Enabling highly available global anycast DNS modifications with Galera
Last time, we set up a global anycast PowerDNS cluster with geolocation and health checks. This enables it to provide high availability for other services, always sending the user to a node that’s up.
However, there was one flaw—there is a single master node, which is the single point of failure for writes. When it goes down, it becomes impossible to make changes to the DNS, even though the “slave”1 nodes in the anycast will continue to serve the zone, including performing availability checks.
Last time, I also hinted at MariaDB Galera clusters becoming
important. This time, we’ll leverage Galera, a multi-master solution for
MariaDB, to eliminate the dependency on the single master. We’ll also make
poweradmin highly available so that we can edit DNS records through a nice UI,
instead of running API requests through curl
or executing SQL queries
directly.
Without further ado, let’s dive in.
Table of contents
- Motivation
- What is Galera?
- Choosing a topology
- Converting to a Galera cluster
- Making the slave nodes select an available master
- Deploying additional poweradmin instances
- High availability for poweradmin
- Conclusion
Motivation
The master PowerDNS node going down wasn’t just a theoretical problem. I was inspired to eliminate that single point of failure because of something that actually happened a few weeks ago.
As it happened, the datacentre my master node was in suffered a failure with their cooling system, resulting in the following intake temperature graph for my server:
I can’t imagine it was very comfortable inside the datacentre at 53 °C, and a lot of networking equipment inside agreed, shutting down to prevent damage.

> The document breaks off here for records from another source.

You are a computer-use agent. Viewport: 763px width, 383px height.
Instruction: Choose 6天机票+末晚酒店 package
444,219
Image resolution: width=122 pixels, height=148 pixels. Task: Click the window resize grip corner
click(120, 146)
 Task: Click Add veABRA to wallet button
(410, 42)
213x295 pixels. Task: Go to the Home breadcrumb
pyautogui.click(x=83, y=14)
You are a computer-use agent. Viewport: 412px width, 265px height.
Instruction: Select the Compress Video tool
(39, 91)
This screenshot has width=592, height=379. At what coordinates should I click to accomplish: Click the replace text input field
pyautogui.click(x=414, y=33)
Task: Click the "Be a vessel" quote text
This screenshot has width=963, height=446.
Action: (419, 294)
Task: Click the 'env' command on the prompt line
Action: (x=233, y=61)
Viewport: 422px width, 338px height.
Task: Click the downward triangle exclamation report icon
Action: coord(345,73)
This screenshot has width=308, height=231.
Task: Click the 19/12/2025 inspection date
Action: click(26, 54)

This brought my server down, including the PowerDNS master running in a VM. After this incident, I decided to make the master node highly available.
What is Galera?
Galera is a multi-master solution for MariaDB. Every node in a Galera cluster
can be written to, and the data has to be replicated to a majority of nodes in
the cluster before the write is deemed successful. Galera requires at least 3
nodes, with an odd number of nodes being preferred to avoid split-brain
situations, which can happen after a network partition and prevent the cluster
from figuring out which side of the partition has the majority and can continue
serving writes. A lightweight node can be run with Galera Arbitrator
(garbd
), which participates in consensus decisions but doesn’t have a
copy of the database. Therefore, the minimum Galera cluster is two database
servers and one garbd
.
Also note that only the InnoDB storage engine is supported with Galera. It’s the default engine, and there’s very little reason to use any other engine with MariaDB unless you are doing something really special.

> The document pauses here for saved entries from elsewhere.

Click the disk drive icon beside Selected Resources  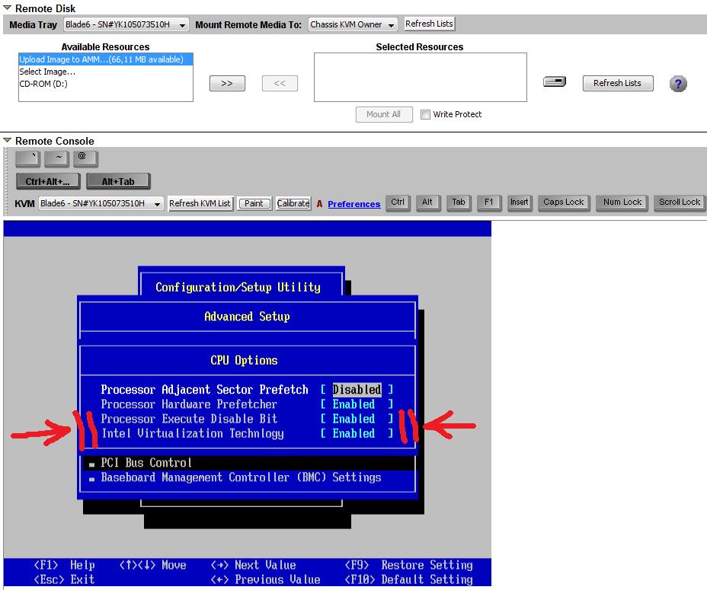(x=555, y=82)
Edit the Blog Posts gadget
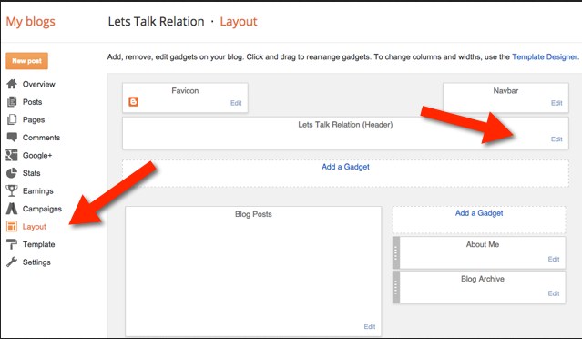582x339 pixels. point(369,327)
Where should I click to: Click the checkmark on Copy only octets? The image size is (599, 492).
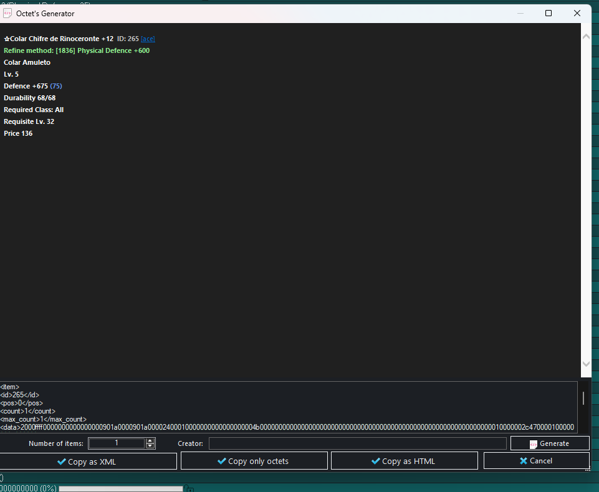(221, 461)
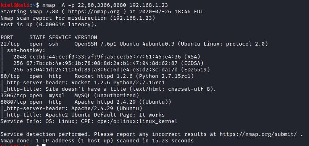
Task: Click the RSA hostkey fingerprint line
Action: click(x=107, y=57)
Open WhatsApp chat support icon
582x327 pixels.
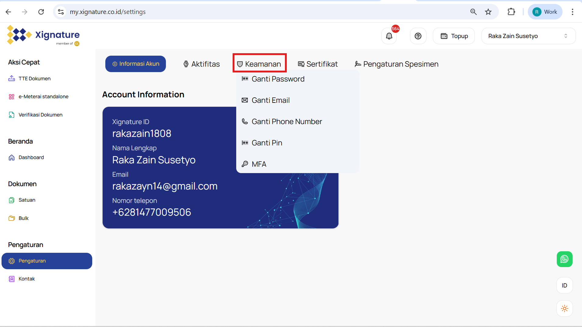pos(564,259)
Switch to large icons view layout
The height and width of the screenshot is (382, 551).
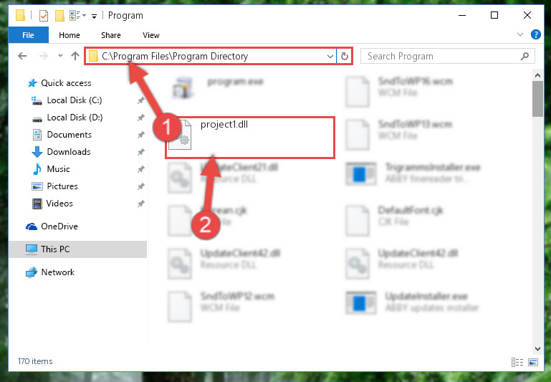pos(533,362)
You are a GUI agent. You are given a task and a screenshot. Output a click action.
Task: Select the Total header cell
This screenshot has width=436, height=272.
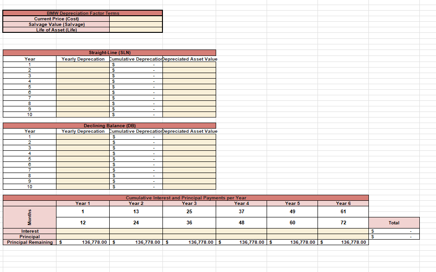click(393, 222)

It is possible to mix Galera and standard replication, of which we made heavy use last time, such as by having replication slaves replicate from Galera cluster nodes.
Choosing a topology
My first idea was to use a Galera cluster involving every node, replacing standard replication. This resulted in a Galera cluster with 10+ nodes spread around the globe. Due to network reliability issues with transcontinental links, the Galera cluster regularly disconnects and has to resync, resulting in transactions sometimes taking over a minute to commit.
That was definitely a bad idea, but it proved that using standard replication is the right choice for cross-continental replication.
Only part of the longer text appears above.